As was foreshadowed in the “skinny budget”, the president’s budget request
implements Department of Health and Human Services (HHS) Secretary Robert F.
Kennedy
Jr.’s planned HHS reorganization by combining several existing agencies into
a new Administration for a Healthy America (AHA).
The budget document states that
“AHA combines the work of the Office of Assistant Secretary for Health (OASH),
Health Resources and Services Administration (HRSA), Substance Abuse and Mental
Health Services Administration (SAMHSA), National Institute of Environmental Health
Sciences (NIEHS) of the National Institutes of Health (NIH), and several centers
and programs formerly in the Centers for Disease Control and Prevention (CDC).
This organization consists of the following components: Primary Care, Maternal
and Child Health, Mental and Behavioral Health, Environmental Health, HIV/AIDS,
Health Workforce, AHA Policy, Research, and Oversight, which includes the Surgeon General.
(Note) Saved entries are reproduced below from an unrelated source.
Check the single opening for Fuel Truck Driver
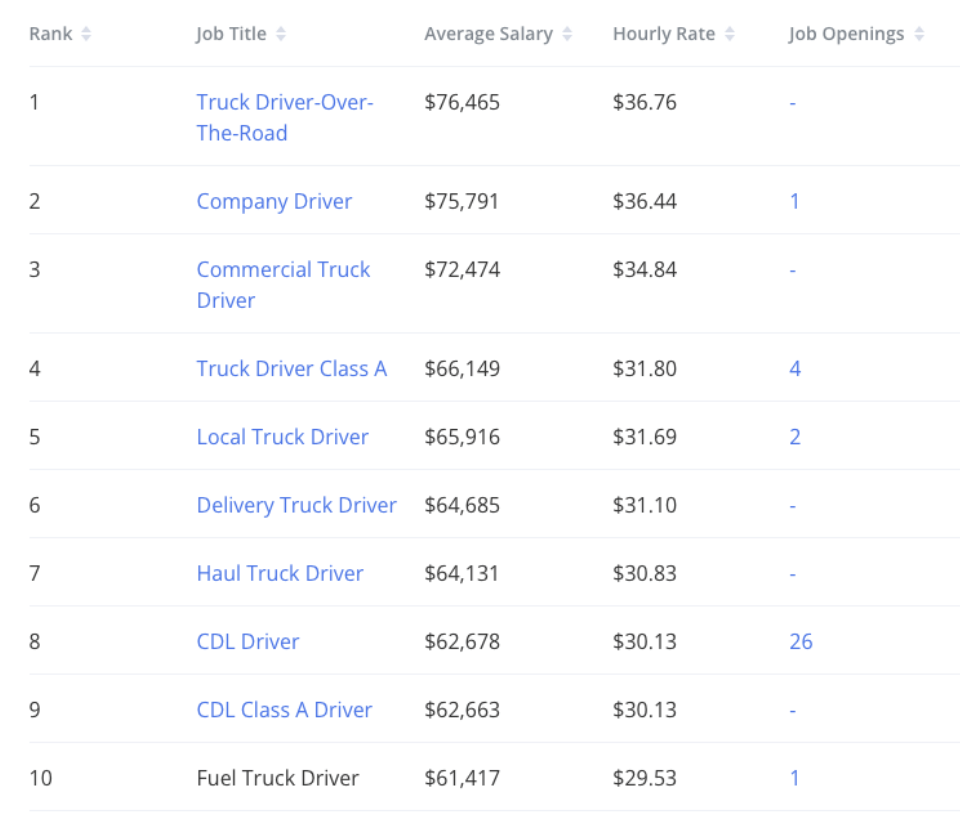960x814 pixels. pyautogui.click(x=794, y=777)
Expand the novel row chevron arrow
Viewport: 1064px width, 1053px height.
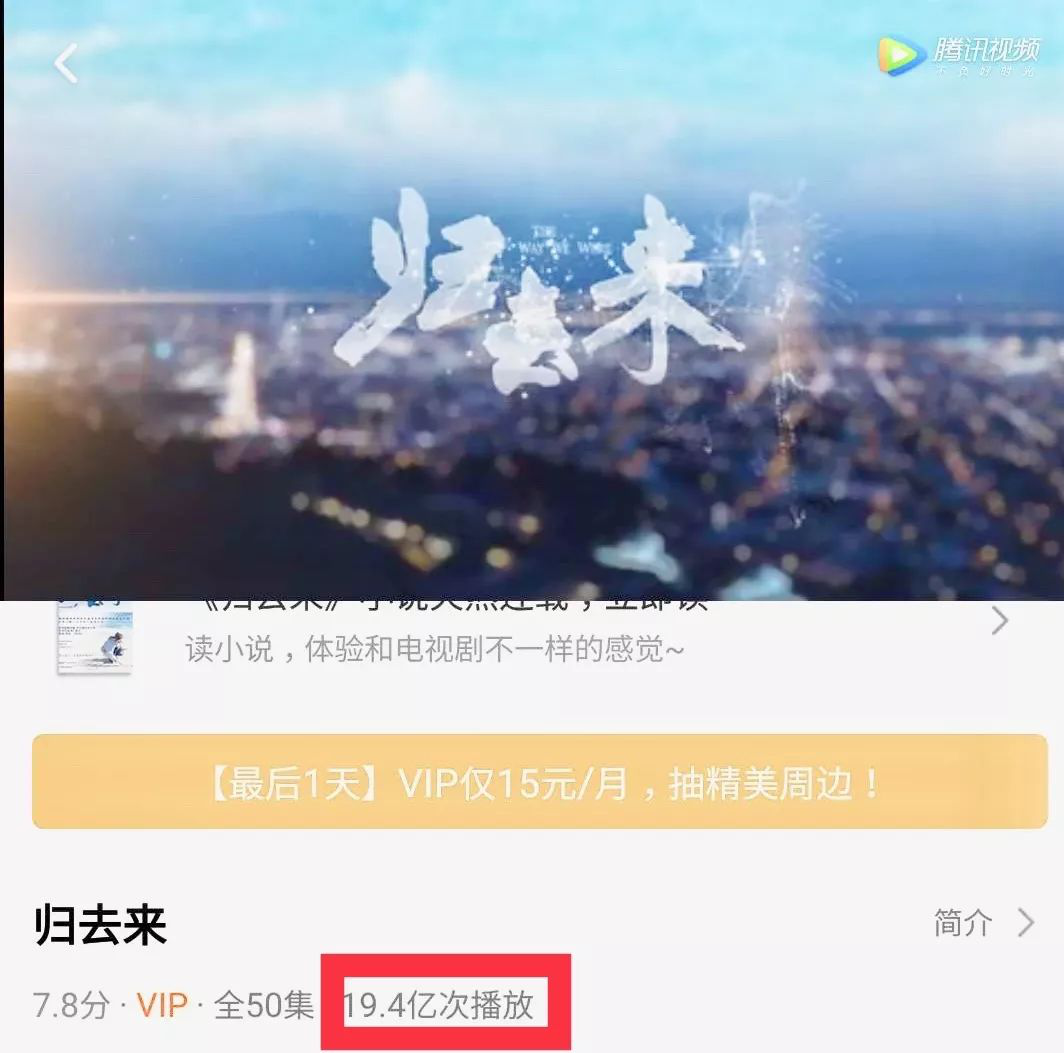pyautogui.click(x=1000, y=621)
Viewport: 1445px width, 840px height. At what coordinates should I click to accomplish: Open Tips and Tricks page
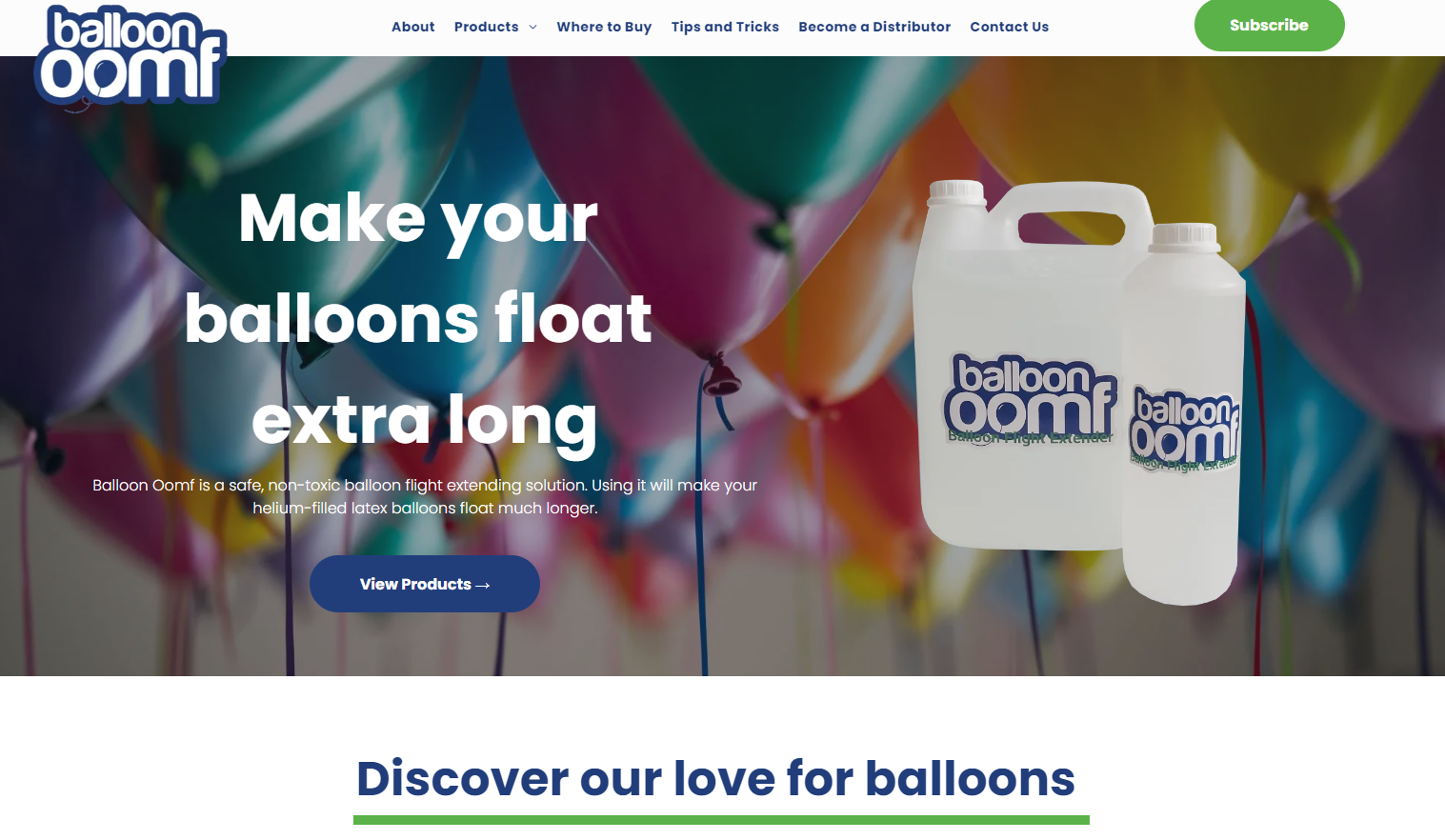tap(725, 27)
For 340B Office of Pharmacy Affairs, please see the Centers for Medicare and Medicaid Services Chapter.”
All oral health workforce programs are eliminated, as are those of medicine and nursing.
The sole exceptions are those positions within the National Health Service Corps,
but all grant programs to non-governmental entities are eliminated.
The request for the National Institutes of Health is $27.5 billion, a substantial
reduction from the current funding level of $44.5 billion.
Moreover, the National
Institute of Dental and Craniofacial Research (NIDCR) is proposed to be combined
into a new National Institute of Neuroscience and Brain Research, along with the
current National Eye Institute and National Institute for Neurological Disorders and Stroke.
No additional information is available, at this writing, about the NIH budget or
proposed reorganization; the NIH website where it would appear simply says “Pending.”
ADEA AGR will report more when more information is available.
ADEA, along with our other oral health partners at the American Dental Association,
American Association of Pediatric Dentists and the American Association for Dental,
Oral and Craniofacial Research, wrote to the Appropriations Committees of Congress
on March 26, requesting continuation of all our programs and maintaining NIDCR as a separate research institute.
Since then, we have been meeting with members of the Committee staff as well as
the staff of individual Members of Congress who are members of those committees.
With the release of the budget document, we will intensify our advocacy efforts
and likely call on you—our most effective oral health advocates—for assistance.